Tout à coup il se leva et poussa un sourd aboiement. La tête haute, le jarret tendu, il braquait son œil grand ouvert dans la direction de Noyal. Henriette suivit ce regard et devint pâle. Sur la route de Noyal, quatre cavaliers s’avançaient. Henriette avait reconnu l’uniforme redouté des soldats de la république.

Elle se dressa sur ses jambes tremblantes, et prit à toute course le chemin du château.
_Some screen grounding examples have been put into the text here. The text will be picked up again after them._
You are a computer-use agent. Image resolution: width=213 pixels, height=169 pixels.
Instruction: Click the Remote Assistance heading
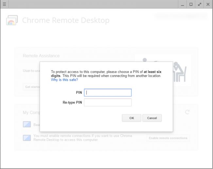click(41, 56)
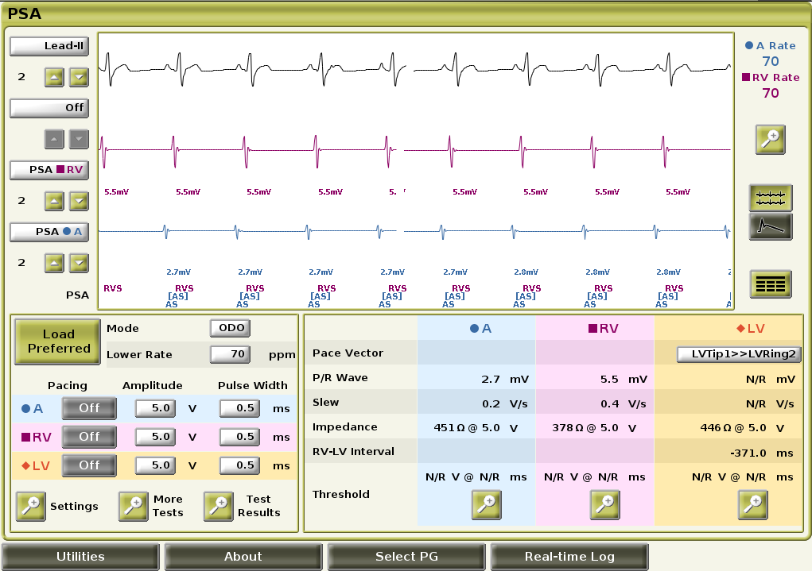Open More Tests magnifier icon
812x571 pixels.
134,506
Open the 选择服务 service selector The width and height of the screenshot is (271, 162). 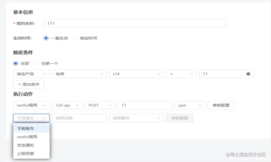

César s’arrêta un instant sur le tertre pour lancer un aboiement menaçant, auquel répondit la voix lointaine d’un fort limier qui suivait les soldats, tenu en laisse par l’un d’entre eux.

À Kerhoat, comme dans presque tous les anciens châteaux, il y avait de sûres et impénétrables cachettes. Henriette devança les soldats d’un quart d’heure, ce qui lui donna le temps de vaincre les scrupules de son aïeul. Le vieillard consentit enfin à se mettre à couvert dans une chambre secrète, après avoir toutefois ceint son épée de bataille et passé à son cou le cordon des ordres du roi, pour le cas où l’on viendrait à découvrir sa retraite. Ces fiers débris de la gloire française n’aimaient point à mourir en négligé.

César se coucha en travers de la cachette.

Quelques minutes après, trois soldats et un délégué du district de Rennes se présentèrent à la porte du château. Lapierre, qui n’était point averti, ouvrit, et fut immédiatement fait prisonnier.

— Où est ton maître ? demanda le délégué.